### [Extrait]
* * * * *

Le bizarre incident du chien pendant la nuit, Mark Haddon


Ce billet a été initialement publié sur In Cold Blog, le


Alors qu’il se balade dans les rues de son quartier comme tous les soirs, ou presque, Christopher, quinze ans, découvre le cadavre du chien de sa voisine, transpercé d’une fourche.
Germe alors dans son esprit, le projet de résoudre cette énigme, et suivre les pas de son héros, Sherlock Holmes.
Ce Bizarre incident du chien pendant la nuit va mener Christopher bien plus loin que sur les traces du tueur de chien.

Toi ma p’tite folie. 
Évidemment, présenté comme ça, ça fait pas envie. Mais c’est parce que j’ai gardé le meilleur pour la fin. Ce qui donne tout son sel à l’intrigue, c’est que Christopher n’est pas un ado comme les autres, il est autiste. Et c’est lui qui nous raconte toutes les péripéties qu’il va vivre, qui à son échelle sont d’extraordinaires aventures.

Mark Haddon fait pénétrer son lecteur dans la tête de Christopher, et dans son implacable logique. En nous plaçant ainsi en empathie avec le jeune garçon, il nous fait adopter sa vision du monde et, appréhender la réalité de son quotidien, si bien qu’à aucun moment les situations ne paraissent absurdes.
Et là où l’auteur réussit son coup, à mon avis, c’est qu’il ne confond jamais empathie avec pathos. Il évoque aussi merveilleusement bien le découragement, la colère, l’incompréhension que Christopher suscite malgré lui dans son entourage, sa famille ou à l’école.

Si de toute évidence, ce roman m’a énormément plu, j’en ai beaucoup moins aimé les effets secondaires. Je m’explique: le comportement de Christopher est censé être pathologique, non ? Alors, pourquoi son rapport avec le monde extérieur est-il parfois si comparable au mien ? C’est grave docteur ?

L'avis de Papillon.

* * * * *

### [Données de l'exercice]
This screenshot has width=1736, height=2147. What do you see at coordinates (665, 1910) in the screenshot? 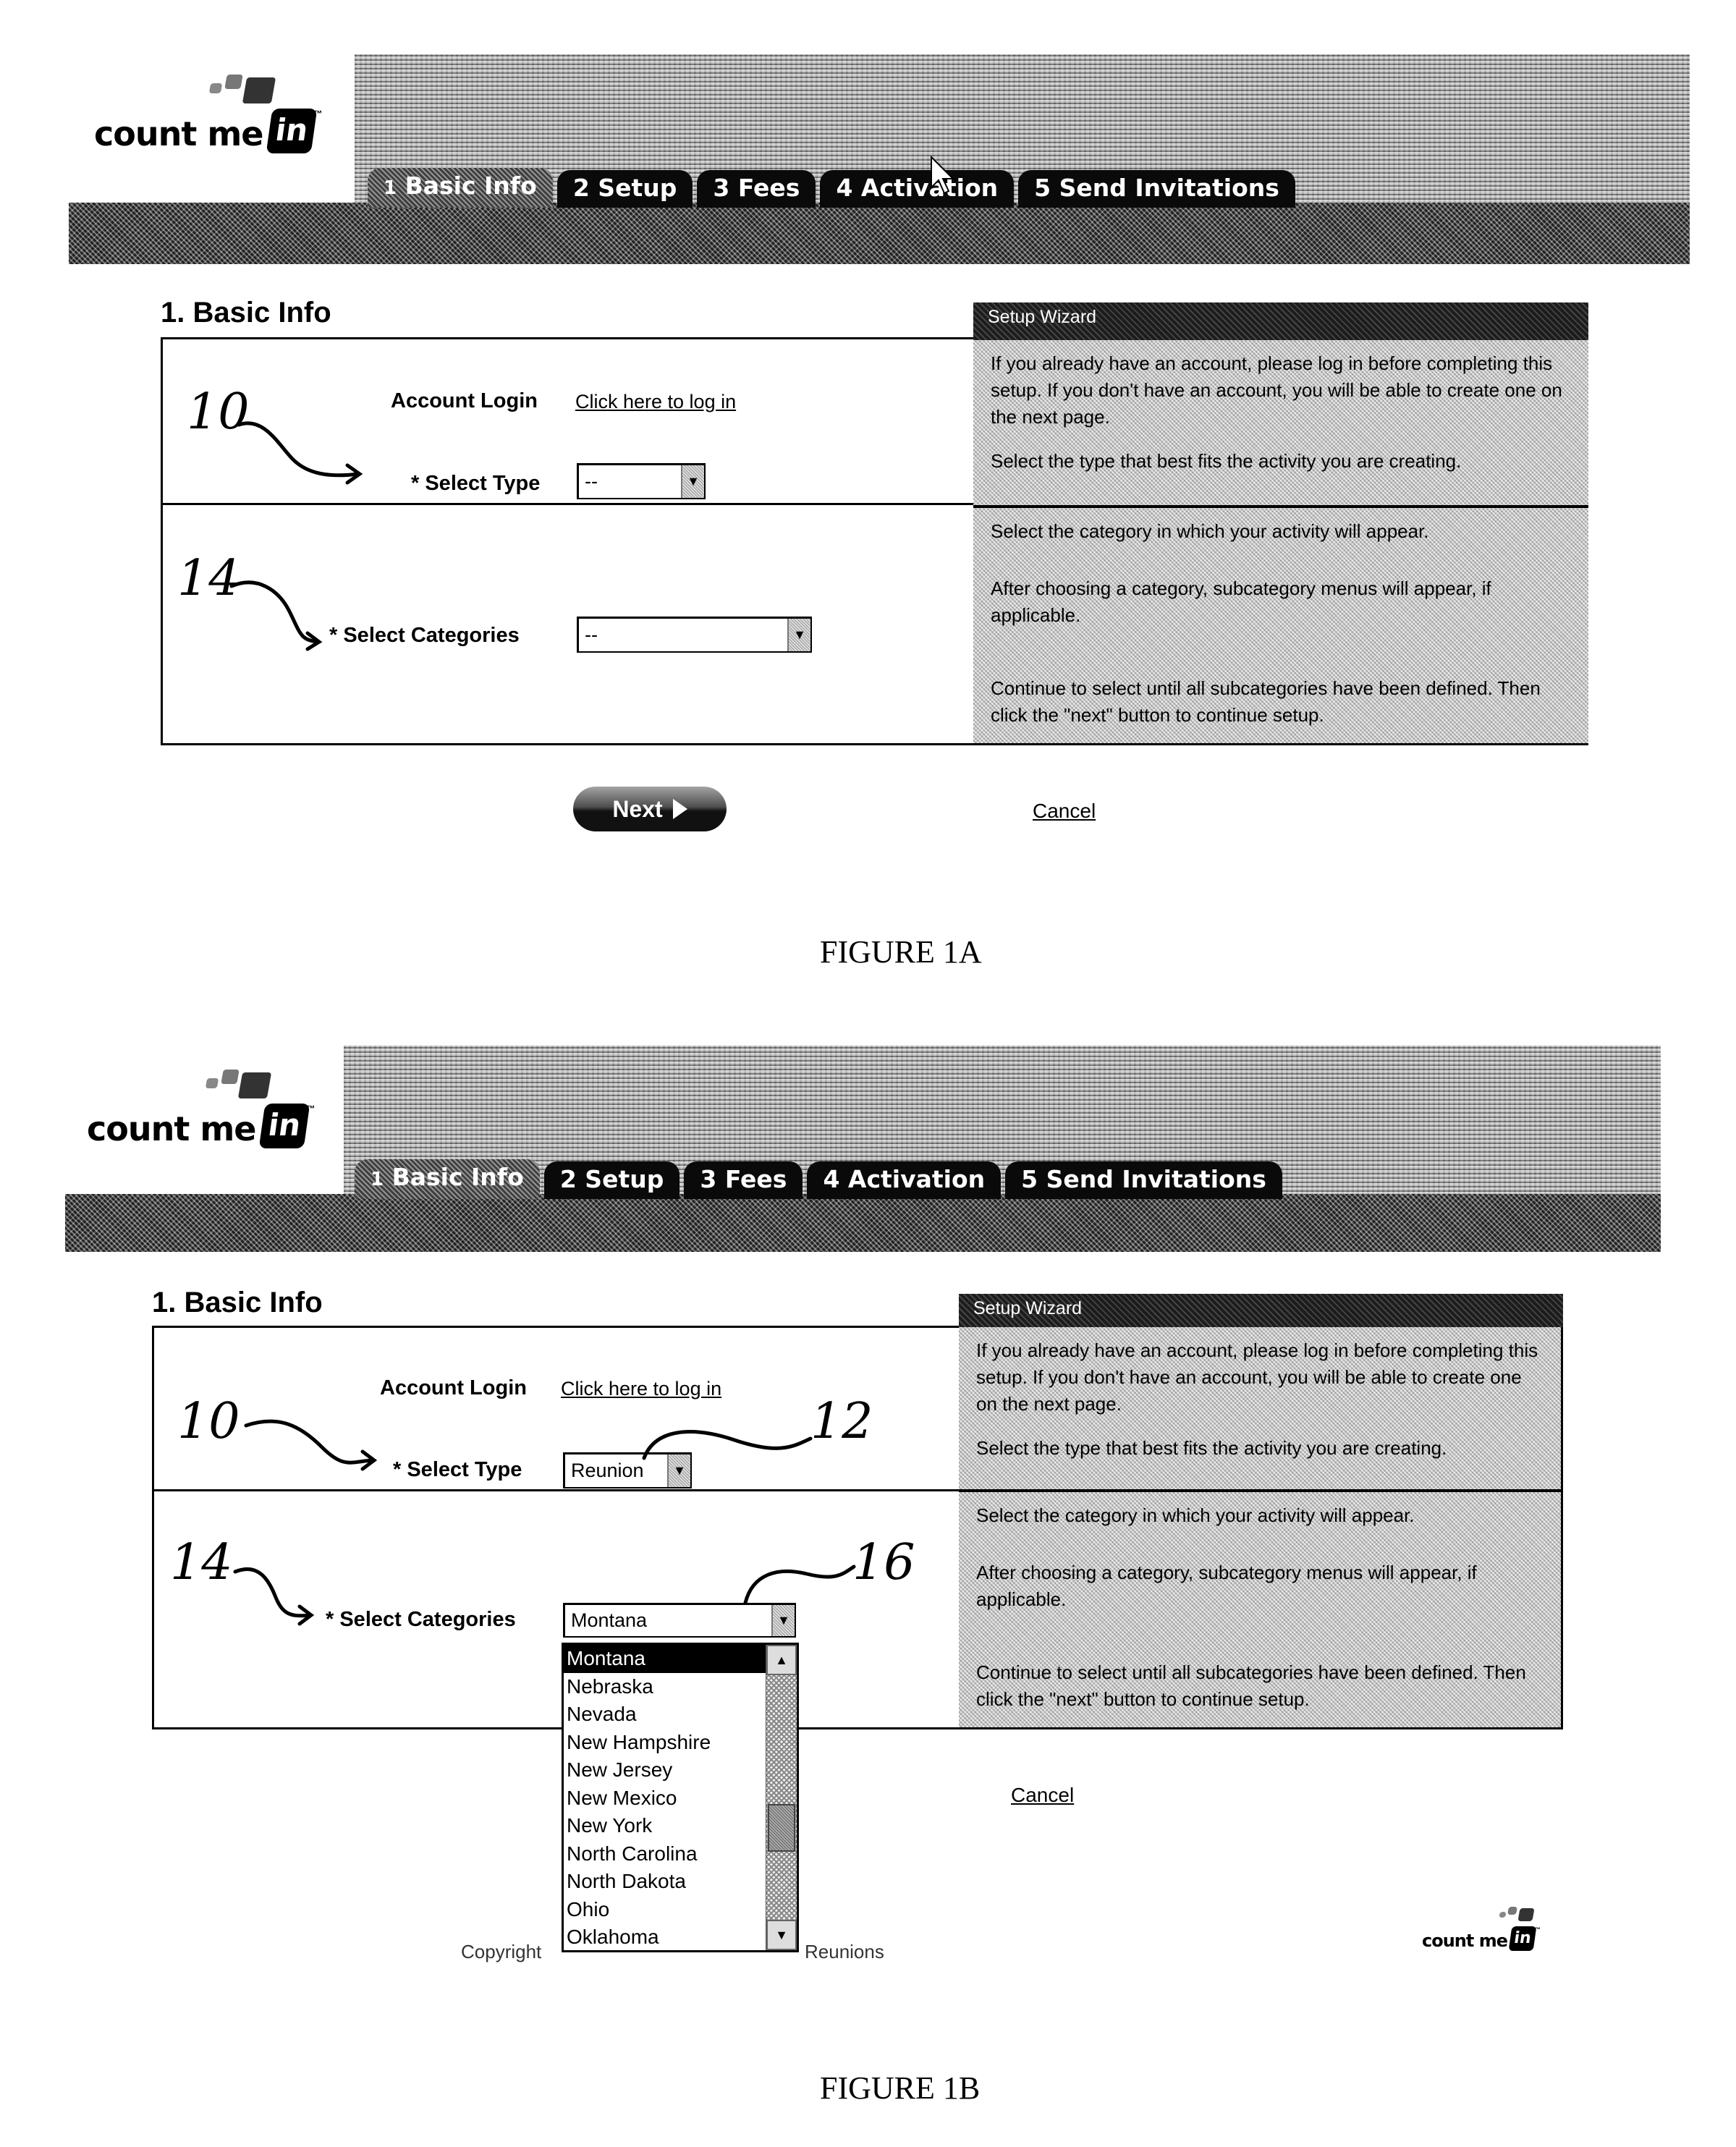
I see `dropdown-option: Ohio` at bounding box center [665, 1910].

* * * * *

### [Consignes]
(A) Recopiez tout l'extrait sur le roman de Mark Haddon depuis « Toi ma p’tite » jusqu'à « sont d’extraordinaires aventures. ».
(B) Répondez à ces questions d'après l'extrait sur le roman de Mark Haddon.
(i) Quel âge a Christopher ?
(ii) Sur les pas de quel héros veut-il marcher ?
(iii) Qu'est-ce qui fait de lui un ado différent des autres ?

### [Réponses fournies]
(A)
Toi ma p’tite folie. 
Évidemment, présenté comme ça, ça fait pas envie. Mais c’est parce que j’ai gardé le meilleur pour la fin. Ce qui donne tout son sel à l’intrigue, c’est que Christopher n’est pas un ado comme les autres, il est autiste. Et c’est lui qui nous raconte toutes les péripéties qu’il va vivre, qui à son échelle sont d’extraordinaires aventures.

(B)
(i) Quinze ans.
(ii) Sherlock Holmes.
(iii) Il est autiste.